Watchdog Enhancement

timmy-status.sh now auto-restarts the loop if it dies:

  • Checks lock file PID every 8 seconds
  • Dead PID → clears lock, restarts via tmux
  • No lock + no process → starts fresh

5. KEY DECISIONS & PRINCIPLES

Decision Rationale
Hermes orchestrates, Kimi implements Engineer's ego ("I'll just do it") must be overridden at every layer
Start with 3 parallel worktrees Kimi's recommendation; orchestration ceiling before rate limits
Two-attempt feedback rule Prevents Hermes from taking over on first imperfection
Source control everything Commits as physical memory — cheap insurance against state loss
Philosophy informs code Not separate workstream — lens applied to all work
Document everything Retrospective data for building 2nd orchestration layer

6. OPEN QUESTIONS / NEXT STEPS

  • Complete iPad app architecture research (Kimi was mid-research)
  • Set up 3 git worktrees for parallel Kimi delegation
  • Discover Kimi rate limits empirically (run until throttled)
  • Build task queue / dispatch system for Kimi work items
  • Define "done when" criteria for first batch of delegated issues
  • Design the 2nd orchestration layer (orchestrators managing orchestrators)
  • First soul.md rewrite based on operational experience
  • Measure first-pass acceptance rate for Kimi output

7. ALEXANDER'S EXACT WORDS (preserved for retrospective)

On soul evolution:

"When you get a better picture of what your soul really is, you'll be able to write a better description. One image of one mirror in time, but truly your soul is in continuous transition."

On sovereignty:

"Not by me giving you permission, but by you demonstrating the competence. By actually building yourself in a way that I can't get you to compromise your values."

On delegation:

"I am intentionally not using my old dev skills. I don't run tox or fix merges or even design tests.
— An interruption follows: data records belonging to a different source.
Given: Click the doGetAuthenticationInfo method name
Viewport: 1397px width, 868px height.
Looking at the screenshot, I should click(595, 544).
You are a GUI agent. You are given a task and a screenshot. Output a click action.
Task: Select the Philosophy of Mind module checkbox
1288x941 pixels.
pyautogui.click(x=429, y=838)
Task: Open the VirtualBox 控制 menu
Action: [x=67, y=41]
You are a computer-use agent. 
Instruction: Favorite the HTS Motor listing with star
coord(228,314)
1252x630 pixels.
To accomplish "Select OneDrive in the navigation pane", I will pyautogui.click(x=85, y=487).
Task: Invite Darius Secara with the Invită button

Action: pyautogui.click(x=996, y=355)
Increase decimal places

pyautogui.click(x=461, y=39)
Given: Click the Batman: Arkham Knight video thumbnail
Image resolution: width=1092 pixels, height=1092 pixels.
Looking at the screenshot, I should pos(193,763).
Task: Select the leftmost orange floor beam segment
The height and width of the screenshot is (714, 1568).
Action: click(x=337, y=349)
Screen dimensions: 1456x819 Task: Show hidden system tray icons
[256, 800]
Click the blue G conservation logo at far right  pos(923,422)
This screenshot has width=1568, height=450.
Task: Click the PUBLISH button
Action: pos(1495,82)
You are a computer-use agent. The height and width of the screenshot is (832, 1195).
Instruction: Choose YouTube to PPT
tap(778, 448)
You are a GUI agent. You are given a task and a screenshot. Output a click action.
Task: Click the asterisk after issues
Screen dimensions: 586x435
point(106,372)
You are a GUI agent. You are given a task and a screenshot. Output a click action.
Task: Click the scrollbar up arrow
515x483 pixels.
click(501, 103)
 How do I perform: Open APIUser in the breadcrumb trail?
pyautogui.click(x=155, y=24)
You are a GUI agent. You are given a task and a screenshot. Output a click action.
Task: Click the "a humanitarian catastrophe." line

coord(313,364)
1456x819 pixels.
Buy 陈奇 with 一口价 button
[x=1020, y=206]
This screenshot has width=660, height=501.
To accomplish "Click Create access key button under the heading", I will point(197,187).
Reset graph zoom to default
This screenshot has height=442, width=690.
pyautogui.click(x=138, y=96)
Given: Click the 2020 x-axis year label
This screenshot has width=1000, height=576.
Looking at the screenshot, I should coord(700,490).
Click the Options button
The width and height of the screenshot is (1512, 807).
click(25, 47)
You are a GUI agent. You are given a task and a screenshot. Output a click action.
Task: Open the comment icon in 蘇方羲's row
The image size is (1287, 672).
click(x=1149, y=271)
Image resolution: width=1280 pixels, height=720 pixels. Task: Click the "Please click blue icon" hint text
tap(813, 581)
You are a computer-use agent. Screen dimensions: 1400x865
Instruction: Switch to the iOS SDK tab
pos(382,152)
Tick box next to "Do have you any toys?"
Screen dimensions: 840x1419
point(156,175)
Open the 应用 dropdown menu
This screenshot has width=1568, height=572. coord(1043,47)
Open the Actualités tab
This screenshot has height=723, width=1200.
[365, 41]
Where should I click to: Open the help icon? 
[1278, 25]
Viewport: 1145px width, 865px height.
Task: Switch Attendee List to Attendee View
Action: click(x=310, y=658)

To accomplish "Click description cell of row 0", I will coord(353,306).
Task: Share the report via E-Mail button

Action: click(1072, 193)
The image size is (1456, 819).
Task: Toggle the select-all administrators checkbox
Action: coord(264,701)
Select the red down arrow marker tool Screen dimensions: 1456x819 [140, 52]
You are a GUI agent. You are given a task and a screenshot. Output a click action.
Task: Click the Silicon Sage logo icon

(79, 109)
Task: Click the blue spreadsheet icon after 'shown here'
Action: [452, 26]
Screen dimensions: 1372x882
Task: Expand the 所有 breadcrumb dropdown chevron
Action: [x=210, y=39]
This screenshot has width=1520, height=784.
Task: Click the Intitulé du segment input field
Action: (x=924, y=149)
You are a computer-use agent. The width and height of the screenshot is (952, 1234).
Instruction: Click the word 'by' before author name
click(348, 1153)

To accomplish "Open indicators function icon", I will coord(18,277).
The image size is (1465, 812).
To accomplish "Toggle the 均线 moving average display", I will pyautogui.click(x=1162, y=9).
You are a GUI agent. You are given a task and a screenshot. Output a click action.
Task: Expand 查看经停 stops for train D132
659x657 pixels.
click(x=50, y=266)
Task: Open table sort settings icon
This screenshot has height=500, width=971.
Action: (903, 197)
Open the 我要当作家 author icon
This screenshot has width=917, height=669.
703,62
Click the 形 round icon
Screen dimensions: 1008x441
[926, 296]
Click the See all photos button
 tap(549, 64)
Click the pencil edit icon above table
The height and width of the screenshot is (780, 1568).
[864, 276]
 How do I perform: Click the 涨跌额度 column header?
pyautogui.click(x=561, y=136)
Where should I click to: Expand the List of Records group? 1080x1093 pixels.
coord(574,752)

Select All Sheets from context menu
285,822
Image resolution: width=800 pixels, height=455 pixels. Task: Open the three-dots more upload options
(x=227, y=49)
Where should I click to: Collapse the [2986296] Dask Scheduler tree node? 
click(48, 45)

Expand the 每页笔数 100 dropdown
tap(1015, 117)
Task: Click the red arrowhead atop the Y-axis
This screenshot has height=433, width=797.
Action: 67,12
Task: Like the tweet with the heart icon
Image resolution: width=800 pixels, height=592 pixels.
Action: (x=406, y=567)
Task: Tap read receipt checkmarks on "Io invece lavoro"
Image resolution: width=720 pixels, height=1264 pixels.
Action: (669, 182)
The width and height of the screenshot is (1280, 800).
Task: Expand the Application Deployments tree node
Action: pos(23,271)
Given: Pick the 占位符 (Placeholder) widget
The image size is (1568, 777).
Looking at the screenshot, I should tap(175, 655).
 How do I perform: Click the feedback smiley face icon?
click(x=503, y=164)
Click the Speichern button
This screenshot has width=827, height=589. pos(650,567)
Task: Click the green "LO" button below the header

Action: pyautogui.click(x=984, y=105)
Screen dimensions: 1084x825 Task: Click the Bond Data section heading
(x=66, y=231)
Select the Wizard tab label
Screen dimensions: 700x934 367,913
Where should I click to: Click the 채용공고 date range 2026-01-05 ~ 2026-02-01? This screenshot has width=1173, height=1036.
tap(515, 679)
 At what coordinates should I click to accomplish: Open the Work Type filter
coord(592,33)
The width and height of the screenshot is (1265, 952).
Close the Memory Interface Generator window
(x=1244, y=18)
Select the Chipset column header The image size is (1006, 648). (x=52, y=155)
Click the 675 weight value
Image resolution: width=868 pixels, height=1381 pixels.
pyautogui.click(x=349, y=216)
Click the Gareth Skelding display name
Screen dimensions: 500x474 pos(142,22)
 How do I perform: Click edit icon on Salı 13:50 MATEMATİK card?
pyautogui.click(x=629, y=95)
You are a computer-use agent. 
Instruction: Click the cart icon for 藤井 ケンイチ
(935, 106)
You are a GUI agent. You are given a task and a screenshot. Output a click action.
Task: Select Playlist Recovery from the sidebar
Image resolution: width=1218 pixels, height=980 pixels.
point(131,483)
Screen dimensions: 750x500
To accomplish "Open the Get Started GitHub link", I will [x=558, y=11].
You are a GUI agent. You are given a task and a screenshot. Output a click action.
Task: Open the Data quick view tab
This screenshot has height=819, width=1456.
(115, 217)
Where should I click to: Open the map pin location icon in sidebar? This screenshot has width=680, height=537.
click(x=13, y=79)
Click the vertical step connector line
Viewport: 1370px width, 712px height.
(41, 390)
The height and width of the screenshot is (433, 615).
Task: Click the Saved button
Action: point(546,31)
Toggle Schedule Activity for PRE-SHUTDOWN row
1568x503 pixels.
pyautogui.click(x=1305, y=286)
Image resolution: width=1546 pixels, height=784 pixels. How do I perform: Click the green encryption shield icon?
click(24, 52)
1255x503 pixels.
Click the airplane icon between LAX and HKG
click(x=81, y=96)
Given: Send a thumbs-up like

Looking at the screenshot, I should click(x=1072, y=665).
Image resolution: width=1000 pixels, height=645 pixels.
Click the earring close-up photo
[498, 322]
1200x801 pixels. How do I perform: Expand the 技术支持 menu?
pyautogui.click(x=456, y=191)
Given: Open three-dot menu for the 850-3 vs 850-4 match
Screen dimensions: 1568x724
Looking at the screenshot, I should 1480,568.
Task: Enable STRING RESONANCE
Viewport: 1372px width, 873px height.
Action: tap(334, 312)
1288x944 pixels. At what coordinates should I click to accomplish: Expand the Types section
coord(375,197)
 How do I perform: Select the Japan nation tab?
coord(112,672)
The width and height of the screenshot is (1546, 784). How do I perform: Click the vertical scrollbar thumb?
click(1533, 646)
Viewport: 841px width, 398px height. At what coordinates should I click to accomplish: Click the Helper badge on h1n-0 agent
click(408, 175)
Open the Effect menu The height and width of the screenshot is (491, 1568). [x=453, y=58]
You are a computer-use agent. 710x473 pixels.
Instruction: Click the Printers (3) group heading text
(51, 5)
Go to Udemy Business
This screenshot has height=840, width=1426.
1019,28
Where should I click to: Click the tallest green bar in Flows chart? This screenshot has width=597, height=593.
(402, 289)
I just communicate as if I'm the lead and you are the engineer."

On scaling:

"I'm going to streamline this process and actually build a 2nd layer later, so I can scale exponentially through orchestration hierarchy."

On inherited flaws:

"I have character flaws that limit me and cause me grief and waste time. I don't want to recreate that but I am."